黄天の地

遅筆屋Con-Kon

青緑の川

第1話:始まりと選択

 人生に選択肢は無数に存在する。どちらを選び、それがどうなるかは誰も分からない。それは私も同じだ。


 私はリゲル。Eランク冒険者。普段はギルドの依頼をこなして生計を立てている。本来は魔法主体で戦う魔導師ではあるのだが、どういう訳か『広範囲魔法』しか覚えられず細かな魔力制御も利かない為、普段は篭手にショートソードを取り付けたような武器のハンドソードを使用している。しかも刃が手の甲部分から180度回転する為、普段の生活に支障は出ない優れものだ。これは今は亡き私の師匠が得意としていた武器であり、私が指導を受けた剣術もこのハンドソードを前提としたものである。


 私が今住んでいるところはリヴェラ王国の最西端に位置する辺境の街マルベラ。この街は隣のヴァリス帝国から最も近い街である為、国から認められた独自の軍隊を保有している。さらに、近くにダンジョンと呼ばれる古代迷宮もある為この街にやってくる冒険者も多いが、治安は良い。この街の領主の評判はとても良く、争いが起きないような善政を敷いている為、至って平和である。

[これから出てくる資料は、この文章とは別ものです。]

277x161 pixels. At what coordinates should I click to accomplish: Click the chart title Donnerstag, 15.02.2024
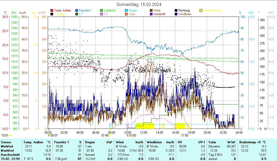139,4
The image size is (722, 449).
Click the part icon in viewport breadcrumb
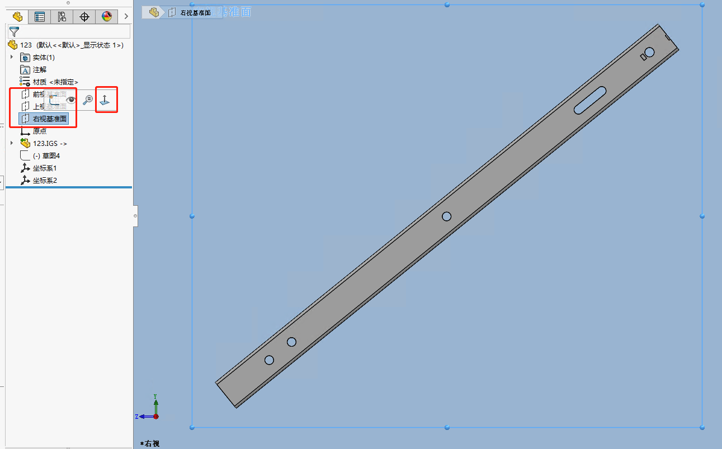click(154, 12)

 私は今、冒険者ギルドに来ている。依頼書はギルド内の掲示板に貼り出されている。そこから自分に合ったランクの依頼を選び、依頼書を受付に持っていき受注するのだ。


「⋯⋯今日はコレにするかな」


 手に取ったのは薬草採取の依頼。というか、私は採取系の依頼を率先して受けていた。ここのギルドはランクが高い冒険者ばかりが集まっている為、採取系の依頼はほとんど受ける者がいない。誰も受けないので依頼はどんどん溜まっていく。「誰もやらないなら自分がやろう」そう思い、ずっと採取系の依頼を受け続けている。無くなる気配は全く無いが。




 私は草原に来ていた。解毒草・麻痺消し草等の薬草は一部を除き、だいたい草原に生えている。日の光を万遍なく浴びる為には草原が一番適しているだろうと考えているのだが、本当のところは分からない。


 薬草の採取を始めて約2時間。8割ほど集まったが、まだ足りない。

 私は、この地道過ぎる作業に楽しみを見出していた。薬草をキレイに採取出来た瞬間の気持ちよさは、何ともいえない快感がある。その快感をもう一度味わおうと集中してると、時間はどんどん過ぎていく。


 そんな時、遠くで何やら騒々しい音が聞こえた。私は作業を一時中断し、音が聞こえた方向を見る。


 どうやら冒険者が魔物に襲われているようだ。


 冒険者の方は、長身の少女のようだった。黒いマント、申し訳程度の胸当て、手にはナイフが握られている。冒険初心者の基本装備のようにも見える。


 魔物の方は見覚えがあった。人間よりも大きな胴体、3つの角、警戒色のような黒と黄の色合い。


「⋯⋯トライホーン・ベアーだ。厄介だな」


 トライホーン・ベアー。3本の角による突進と大きな爪による引っかき攻撃が脅威の魔物だ。脅威度ランクはD。適切に対処すればEランクの冒険者3人ほどでも倒せるが、それでもあの腕力・突進力は侮れない。直撃すれば一撃での絶命もありうる。パーティー単位での討伐が基本だ。


「⋯⋯やれやれ。どうするか」


 私がとれる行動は主に2つ。助けに向かうか、無事を信じて助けを呼ぶか。私の魔法を使えば一撃だろうが、広範囲魔法しか使えない以上あの冒険者を巻き込む恐れがある。剣で応戦すれば良いだろうが、捌ききれなければ今の装備では一撃で終わる。助けを呼びに行くのが正解だろうが、間に合わない可能性が高い。それではあまりにも後味が悪い。


 ⋯⋯どうやら、選択肢は初めから無いようだった。